Could you copy out the records below with every "Where should I click to" swapped for "Where do I click to" and everything else left the same?
──────── Materials provided ────────
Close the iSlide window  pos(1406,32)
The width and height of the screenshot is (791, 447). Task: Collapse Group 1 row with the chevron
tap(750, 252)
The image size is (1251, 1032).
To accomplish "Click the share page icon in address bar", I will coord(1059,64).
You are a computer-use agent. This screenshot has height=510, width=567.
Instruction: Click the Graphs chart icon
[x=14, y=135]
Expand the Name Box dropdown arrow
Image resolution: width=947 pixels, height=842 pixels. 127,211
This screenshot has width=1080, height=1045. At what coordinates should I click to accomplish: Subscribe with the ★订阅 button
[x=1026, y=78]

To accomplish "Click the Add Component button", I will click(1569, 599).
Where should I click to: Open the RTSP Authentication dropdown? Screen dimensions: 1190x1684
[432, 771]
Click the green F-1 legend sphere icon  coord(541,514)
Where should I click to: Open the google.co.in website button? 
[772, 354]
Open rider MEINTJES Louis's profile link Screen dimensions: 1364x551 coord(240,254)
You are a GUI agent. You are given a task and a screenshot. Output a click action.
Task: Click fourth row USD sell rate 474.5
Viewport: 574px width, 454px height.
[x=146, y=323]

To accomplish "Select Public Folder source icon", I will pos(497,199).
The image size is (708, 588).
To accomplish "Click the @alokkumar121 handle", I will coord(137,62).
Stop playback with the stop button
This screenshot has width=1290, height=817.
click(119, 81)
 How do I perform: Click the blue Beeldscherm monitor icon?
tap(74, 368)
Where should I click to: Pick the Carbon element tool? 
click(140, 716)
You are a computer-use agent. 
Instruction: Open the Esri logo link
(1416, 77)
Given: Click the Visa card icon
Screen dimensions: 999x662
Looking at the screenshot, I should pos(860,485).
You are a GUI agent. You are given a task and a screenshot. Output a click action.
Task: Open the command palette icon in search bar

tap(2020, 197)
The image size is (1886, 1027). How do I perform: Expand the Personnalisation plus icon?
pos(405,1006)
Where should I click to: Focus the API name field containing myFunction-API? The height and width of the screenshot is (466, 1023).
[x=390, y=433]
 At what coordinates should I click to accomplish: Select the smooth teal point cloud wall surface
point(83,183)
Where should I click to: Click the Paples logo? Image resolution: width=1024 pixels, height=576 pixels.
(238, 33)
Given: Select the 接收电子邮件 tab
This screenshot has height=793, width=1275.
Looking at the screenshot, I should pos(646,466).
────────
Worked answer =>
Close the iSlide window  pos(1406,32)
The width and height of the screenshot is (791, 447). Task: Collapse Group 1 row with the chevron
tap(750, 252)
The image size is (1251, 1032).
To accomplish "Click the share page icon in address bar", I will coord(1059,64).
You are a computer-use agent. This screenshot has height=510, width=567.
Instruction: Click the Graphs chart icon
[x=14, y=135]
Expand the Name Box dropdown arrow
Image resolution: width=947 pixels, height=842 pixels. 127,211
This screenshot has width=1080, height=1045. At what coordinates should I click to accomplish: Subscribe with the ★订阅 button
[x=1026, y=78]

To accomplish "Click the Add Component button", I will click(1569, 599).
Where do I click to: Open the RTSP Authentication dropdown? Screen dimensions: 1190x1684
[432, 771]
Click the green F-1 legend sphere icon  coord(541,514)
Where do I click to: Open the google.co.in website button? 
[772, 354]
Open rider MEINTJES Louis's profile link Screen dimensions: 1364x551 coord(240,254)
You are a GUI agent. You are given a task and a screenshot. Output a click action.
Task: Click fourth row USD sell rate 474.5
Viewport: 574px width, 454px height.
[x=146, y=323]

To accomplish "Select Public Folder source icon", I will pos(497,199).
The image size is (708, 588).
To accomplish "Click the @alokkumar121 handle", I will coord(137,62).
Stop playback with the stop button
This screenshot has width=1290, height=817.
click(119, 81)
 How do I perform: Click the blue Beeldscherm monitor icon?
tap(74, 368)
Where do I click to: Pick the Carbon element tool? 
click(140, 716)
You are a computer-use agent. 
Instruction: Open the Esri logo link
(1416, 77)
Given: Click the Visa card icon
Screen dimensions: 999x662
Looking at the screenshot, I should pos(860,485).
You are a GUI agent. You are given a task and a screenshot. Output a click action.
Task: Open the command palette icon in search bar

tap(2020, 197)
The image size is (1886, 1027). How do I perform: Expand the Personnalisation plus icon?
pos(405,1006)
Where do I click to: Focus the API name field containing myFunction-API? The height and width of the screenshot is (466, 1023).
[x=390, y=433]
 At what coordinates should I click to accomplish: Select the smooth teal point cloud wall surface
point(83,183)
Where do I click to: Click the Paples logo? Image resolution: width=1024 pixels, height=576 pixels.
(238, 33)
Given: Select the 接收电子邮件 tab
This screenshot has height=793, width=1275.
Looking at the screenshot, I should pos(646,466).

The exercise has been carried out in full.